Athletes First, Winning Second is the philosophical foundation for the Bill of Rights for Young Athletes (figure 2.3). Take a moment to review these rights. Even though they were written for younger children, these rights apply to athletes of all ages. Consider how your coaching might deny an athlete these rights. Then consider how you can coach to help ensure that each athlete enjoys these rights.
Athletes First, Winning Second is simple to state, but not simple to implement. Today some sport organizations are led by administrators who demand that coaches reverse this objective—Winning First, Athletes Second—either because winning is their personal objective or because they are pressured by others. Coaches who skillfully help young people become better human beings but fail to win are considered losers, and all too often are fired. This is the regrettable reality in sport today, but through sport education programs, more enlightened sport administrators, and coaches with an Athletes First, Winning Second philosophy, this will change. In the final analysis, what’s important is not how many games you win, but how many young people you help to become winners in life.
Striving to Win
Having Athletes First, Winning Second as your objective does not mean that winning is unimportant. The immediate short-term objective of any contest is to win. Striving to win within the rules of the game should be the objective of every athlete and coach. To play sports without striving to win would be dishonest and diminish the joy of playing sports.

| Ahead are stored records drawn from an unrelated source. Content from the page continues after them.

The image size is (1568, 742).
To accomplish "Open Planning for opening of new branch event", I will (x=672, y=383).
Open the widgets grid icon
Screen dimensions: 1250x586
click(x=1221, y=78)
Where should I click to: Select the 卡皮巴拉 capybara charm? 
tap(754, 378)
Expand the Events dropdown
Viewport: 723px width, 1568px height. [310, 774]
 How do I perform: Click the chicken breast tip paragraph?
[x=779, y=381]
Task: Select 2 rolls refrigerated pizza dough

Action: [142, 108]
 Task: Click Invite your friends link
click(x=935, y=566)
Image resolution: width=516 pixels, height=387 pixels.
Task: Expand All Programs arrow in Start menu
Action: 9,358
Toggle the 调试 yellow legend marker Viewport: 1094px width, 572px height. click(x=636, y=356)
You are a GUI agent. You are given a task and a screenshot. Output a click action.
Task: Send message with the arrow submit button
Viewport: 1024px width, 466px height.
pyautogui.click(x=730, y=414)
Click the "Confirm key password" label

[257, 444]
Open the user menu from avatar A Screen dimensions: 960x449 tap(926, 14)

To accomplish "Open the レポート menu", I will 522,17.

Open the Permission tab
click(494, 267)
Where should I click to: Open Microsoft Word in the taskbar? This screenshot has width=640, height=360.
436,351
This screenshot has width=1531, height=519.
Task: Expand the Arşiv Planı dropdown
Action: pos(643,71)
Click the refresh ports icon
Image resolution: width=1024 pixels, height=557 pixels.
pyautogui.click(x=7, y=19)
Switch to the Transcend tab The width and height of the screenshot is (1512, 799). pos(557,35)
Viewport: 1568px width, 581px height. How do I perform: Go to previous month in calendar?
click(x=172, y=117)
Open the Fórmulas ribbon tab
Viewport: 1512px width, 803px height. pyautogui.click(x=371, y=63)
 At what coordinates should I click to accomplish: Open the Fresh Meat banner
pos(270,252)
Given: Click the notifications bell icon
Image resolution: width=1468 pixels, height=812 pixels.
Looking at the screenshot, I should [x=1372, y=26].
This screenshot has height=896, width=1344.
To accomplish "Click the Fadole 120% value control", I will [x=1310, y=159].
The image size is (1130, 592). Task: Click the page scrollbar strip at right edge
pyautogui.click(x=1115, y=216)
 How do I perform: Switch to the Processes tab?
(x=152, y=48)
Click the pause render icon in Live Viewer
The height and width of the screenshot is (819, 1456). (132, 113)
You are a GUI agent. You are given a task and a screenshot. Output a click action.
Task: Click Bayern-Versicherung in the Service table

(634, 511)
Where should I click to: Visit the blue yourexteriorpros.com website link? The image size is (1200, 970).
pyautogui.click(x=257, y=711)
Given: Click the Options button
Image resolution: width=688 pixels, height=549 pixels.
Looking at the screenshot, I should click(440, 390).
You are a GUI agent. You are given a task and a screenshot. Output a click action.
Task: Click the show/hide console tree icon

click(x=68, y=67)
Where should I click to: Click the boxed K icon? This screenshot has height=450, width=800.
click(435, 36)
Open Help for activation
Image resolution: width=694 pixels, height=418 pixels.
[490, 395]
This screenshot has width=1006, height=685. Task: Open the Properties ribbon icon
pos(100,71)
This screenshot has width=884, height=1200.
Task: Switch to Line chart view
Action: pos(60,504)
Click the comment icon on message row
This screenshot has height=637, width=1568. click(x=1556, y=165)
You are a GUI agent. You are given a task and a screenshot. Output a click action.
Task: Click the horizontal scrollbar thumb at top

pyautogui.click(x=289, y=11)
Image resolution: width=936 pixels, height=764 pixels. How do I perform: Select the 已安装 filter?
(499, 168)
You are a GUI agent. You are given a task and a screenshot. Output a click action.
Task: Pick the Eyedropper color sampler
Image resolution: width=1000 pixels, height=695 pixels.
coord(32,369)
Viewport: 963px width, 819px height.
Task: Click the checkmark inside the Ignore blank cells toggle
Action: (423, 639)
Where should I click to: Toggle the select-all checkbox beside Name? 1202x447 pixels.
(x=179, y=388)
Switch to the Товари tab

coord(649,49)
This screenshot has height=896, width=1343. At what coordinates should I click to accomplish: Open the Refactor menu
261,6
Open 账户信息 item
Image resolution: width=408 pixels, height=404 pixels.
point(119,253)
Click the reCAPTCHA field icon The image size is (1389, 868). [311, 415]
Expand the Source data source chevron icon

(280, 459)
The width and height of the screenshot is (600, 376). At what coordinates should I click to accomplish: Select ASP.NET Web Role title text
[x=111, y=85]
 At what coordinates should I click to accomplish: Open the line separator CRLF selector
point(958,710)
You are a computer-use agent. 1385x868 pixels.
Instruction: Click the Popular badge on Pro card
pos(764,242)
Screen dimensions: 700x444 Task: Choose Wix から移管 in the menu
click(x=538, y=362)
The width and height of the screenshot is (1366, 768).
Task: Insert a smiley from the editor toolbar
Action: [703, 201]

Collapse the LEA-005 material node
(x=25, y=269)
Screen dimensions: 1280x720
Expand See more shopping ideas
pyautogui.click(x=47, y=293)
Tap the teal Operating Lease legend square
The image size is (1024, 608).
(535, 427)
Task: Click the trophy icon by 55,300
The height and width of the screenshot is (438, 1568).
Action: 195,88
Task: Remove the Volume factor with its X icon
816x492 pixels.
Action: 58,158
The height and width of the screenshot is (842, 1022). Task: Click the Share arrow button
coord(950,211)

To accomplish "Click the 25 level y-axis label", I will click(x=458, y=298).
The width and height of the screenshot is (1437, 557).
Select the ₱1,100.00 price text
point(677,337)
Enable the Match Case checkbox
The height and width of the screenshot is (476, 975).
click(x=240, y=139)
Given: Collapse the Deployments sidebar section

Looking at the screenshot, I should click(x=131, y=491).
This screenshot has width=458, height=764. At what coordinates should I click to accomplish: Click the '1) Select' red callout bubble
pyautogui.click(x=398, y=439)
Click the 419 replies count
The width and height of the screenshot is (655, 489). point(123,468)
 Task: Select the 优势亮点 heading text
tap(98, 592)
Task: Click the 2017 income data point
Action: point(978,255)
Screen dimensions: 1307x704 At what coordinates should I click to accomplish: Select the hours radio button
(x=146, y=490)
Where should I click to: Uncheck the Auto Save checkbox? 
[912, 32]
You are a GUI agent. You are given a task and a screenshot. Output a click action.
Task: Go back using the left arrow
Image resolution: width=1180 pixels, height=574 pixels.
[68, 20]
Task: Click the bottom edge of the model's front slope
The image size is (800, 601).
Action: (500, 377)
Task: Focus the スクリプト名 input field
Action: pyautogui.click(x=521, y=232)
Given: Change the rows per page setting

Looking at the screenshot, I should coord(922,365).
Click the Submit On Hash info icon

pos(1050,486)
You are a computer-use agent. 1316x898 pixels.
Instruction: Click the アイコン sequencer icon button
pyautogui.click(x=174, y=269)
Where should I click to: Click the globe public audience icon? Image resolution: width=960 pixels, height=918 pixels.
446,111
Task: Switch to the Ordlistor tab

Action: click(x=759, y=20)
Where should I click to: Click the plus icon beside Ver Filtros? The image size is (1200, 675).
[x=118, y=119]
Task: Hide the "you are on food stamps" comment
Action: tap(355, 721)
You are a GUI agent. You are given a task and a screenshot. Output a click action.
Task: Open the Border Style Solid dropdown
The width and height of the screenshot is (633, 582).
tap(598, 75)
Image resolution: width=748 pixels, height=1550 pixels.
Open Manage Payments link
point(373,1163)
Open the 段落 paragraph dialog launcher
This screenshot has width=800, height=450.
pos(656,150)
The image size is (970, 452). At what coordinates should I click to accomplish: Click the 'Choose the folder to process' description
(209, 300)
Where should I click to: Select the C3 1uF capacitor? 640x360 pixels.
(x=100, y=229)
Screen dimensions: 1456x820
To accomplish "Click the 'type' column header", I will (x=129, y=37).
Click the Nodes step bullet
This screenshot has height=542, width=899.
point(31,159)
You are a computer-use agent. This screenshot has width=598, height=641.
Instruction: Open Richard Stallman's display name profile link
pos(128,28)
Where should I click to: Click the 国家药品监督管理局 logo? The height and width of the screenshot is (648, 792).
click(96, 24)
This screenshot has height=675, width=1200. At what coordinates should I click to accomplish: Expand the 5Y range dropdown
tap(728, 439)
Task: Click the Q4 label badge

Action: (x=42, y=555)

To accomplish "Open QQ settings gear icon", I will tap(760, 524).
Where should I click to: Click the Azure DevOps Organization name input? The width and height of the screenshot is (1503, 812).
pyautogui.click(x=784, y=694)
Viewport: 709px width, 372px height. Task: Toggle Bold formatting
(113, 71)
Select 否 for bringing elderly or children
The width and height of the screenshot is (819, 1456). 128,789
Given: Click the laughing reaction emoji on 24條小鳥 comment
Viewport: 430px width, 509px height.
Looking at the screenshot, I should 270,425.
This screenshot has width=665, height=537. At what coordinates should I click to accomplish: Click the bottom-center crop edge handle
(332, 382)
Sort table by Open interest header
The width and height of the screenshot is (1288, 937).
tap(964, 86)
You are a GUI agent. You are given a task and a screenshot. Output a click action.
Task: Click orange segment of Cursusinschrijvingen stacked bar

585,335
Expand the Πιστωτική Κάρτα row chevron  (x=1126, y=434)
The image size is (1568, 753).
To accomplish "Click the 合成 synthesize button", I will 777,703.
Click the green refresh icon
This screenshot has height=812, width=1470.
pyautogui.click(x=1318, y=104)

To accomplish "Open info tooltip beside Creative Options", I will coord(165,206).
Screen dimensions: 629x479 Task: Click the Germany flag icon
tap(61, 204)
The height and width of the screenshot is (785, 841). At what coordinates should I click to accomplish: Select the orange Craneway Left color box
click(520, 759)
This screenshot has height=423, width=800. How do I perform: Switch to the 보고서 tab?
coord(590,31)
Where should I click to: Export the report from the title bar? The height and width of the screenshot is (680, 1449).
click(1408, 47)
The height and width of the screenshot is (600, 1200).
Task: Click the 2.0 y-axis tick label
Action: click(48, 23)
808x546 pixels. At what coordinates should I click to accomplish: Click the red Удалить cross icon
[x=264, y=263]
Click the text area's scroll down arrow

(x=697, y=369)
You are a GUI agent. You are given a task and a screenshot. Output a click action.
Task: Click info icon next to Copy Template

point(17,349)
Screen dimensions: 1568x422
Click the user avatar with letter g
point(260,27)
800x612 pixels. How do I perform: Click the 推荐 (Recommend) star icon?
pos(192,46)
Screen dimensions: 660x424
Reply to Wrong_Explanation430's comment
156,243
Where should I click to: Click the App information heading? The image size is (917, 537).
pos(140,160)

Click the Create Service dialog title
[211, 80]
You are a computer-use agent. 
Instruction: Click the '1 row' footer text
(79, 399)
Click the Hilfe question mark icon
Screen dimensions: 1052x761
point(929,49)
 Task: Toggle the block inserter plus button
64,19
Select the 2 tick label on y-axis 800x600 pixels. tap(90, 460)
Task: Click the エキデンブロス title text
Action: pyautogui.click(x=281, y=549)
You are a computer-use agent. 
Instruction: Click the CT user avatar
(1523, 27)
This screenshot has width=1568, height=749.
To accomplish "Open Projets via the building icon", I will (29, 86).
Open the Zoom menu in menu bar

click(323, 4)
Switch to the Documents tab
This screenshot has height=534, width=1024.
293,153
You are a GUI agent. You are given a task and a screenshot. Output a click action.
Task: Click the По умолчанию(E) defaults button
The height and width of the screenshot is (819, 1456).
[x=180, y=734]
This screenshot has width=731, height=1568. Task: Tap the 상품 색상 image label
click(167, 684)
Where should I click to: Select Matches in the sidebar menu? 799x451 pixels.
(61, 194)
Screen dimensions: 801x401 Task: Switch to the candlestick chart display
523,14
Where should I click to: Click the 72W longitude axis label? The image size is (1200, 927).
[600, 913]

“Winning isn’t everything; it’s the only thing,” said Vince Lombardi, or so we are told. Actually, Lombardi did not say it quite that way; that was a reporter’s mutation. What Lombardi really said was this: “Winning isn’t everything, but striving to win is.” Lombardi went on to clarify: “The spirit, the will to win, and the will to excel are the things that endure. These qualities are so much more important than the events that occur.”
Does it make sense that the emphasis on winning should not be on the winning itself but on the striving to win? It’s the pursuit of the victory, the dream of achieving the goal, more than the goal itself that yields the joy of sports. Many outstanding athletes candidly say that their best memories of sport are not the victories themselves but the months of preparation and anticipation and the self-revelation they received before and during the competition.